Menteri Koordinator Perekonomian, Airlangga Hartarto mengatakan, pemerintah akan menyediakan minyak goreng dengan harga eceran Rp 14.000 per liter di tingkat konsumen. Minyak goreng murah ini akan disediakan pemerintah selama 6 bulan ke depan.
"Harga minyak goreng untuk masyarakat sebesar Rp 14.000 per liter di tingkat konsumen dan berlaku di seluruh Indonesia," kata Airlangga dalam konferensi pers, Jakarta, Rabu (5/1).
Selama 6 bulan pemerintah akan menyediakan 1,2 miliar liter minyak goreng untuk masyarakat. Selisih harga jual minyak goreng tersebut akan disubsidi pemerintah melalui Badan Pengelola Dana Perkebunan Kelapa Sawit (BPDPKS).
"Anggaran untuk menutup selisih harga ditambah PPN sebesar Rp 3,6 triliun," kata dia.
Advertisement
Gandeng Swasta
Menteri Perdagangan, Muhammad Lutfi mengatakan, akan melibatkan 70 industri minyak goreng dan 225 perusahaan pengemasan. Di tahap awal, pemerintah akan menggandeng 5 perusahaan terlebih dulu.

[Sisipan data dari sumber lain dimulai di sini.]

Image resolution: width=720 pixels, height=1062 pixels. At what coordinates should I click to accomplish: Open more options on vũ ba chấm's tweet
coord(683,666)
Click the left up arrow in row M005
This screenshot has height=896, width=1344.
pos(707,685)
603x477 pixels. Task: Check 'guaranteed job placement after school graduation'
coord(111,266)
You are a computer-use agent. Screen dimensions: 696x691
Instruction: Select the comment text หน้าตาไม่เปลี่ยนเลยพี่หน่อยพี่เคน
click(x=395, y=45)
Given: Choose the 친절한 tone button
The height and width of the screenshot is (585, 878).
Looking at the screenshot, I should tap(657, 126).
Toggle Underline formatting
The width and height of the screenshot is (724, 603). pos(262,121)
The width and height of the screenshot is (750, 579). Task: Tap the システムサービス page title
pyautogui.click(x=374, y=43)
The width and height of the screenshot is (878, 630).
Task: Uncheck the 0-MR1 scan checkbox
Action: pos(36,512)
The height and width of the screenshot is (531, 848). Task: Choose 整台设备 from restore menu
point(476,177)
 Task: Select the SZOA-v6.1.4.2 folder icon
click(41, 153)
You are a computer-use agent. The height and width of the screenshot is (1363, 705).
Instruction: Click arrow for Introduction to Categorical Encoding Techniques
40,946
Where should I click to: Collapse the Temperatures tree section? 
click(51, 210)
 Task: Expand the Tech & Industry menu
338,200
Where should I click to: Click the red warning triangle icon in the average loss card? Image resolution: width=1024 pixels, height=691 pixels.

"Untuk tahap pertama kita akan meminta 5 (industri) dulu yang yang besar untuk segera mengalokasikan untuk minyak goreng kemasan sederhana supaya bisa jalan. Mudah-mudahan akhir minggu ini sudah mulai," kata mendag dalam konferensi pers, Kebijakan Pemerintah terkait Harga Minyak Goreng, Rabu (5/1).
Sebelumnya, pemerintah bersama dengan produsen minyak goreng serta pengusaha ritel telah melakukan program penyediaan 11 juta liter minyak goreng kemasan sederhana seharga Rp14.000,00 per liter yang dilakukan melalui skema operasi pasar.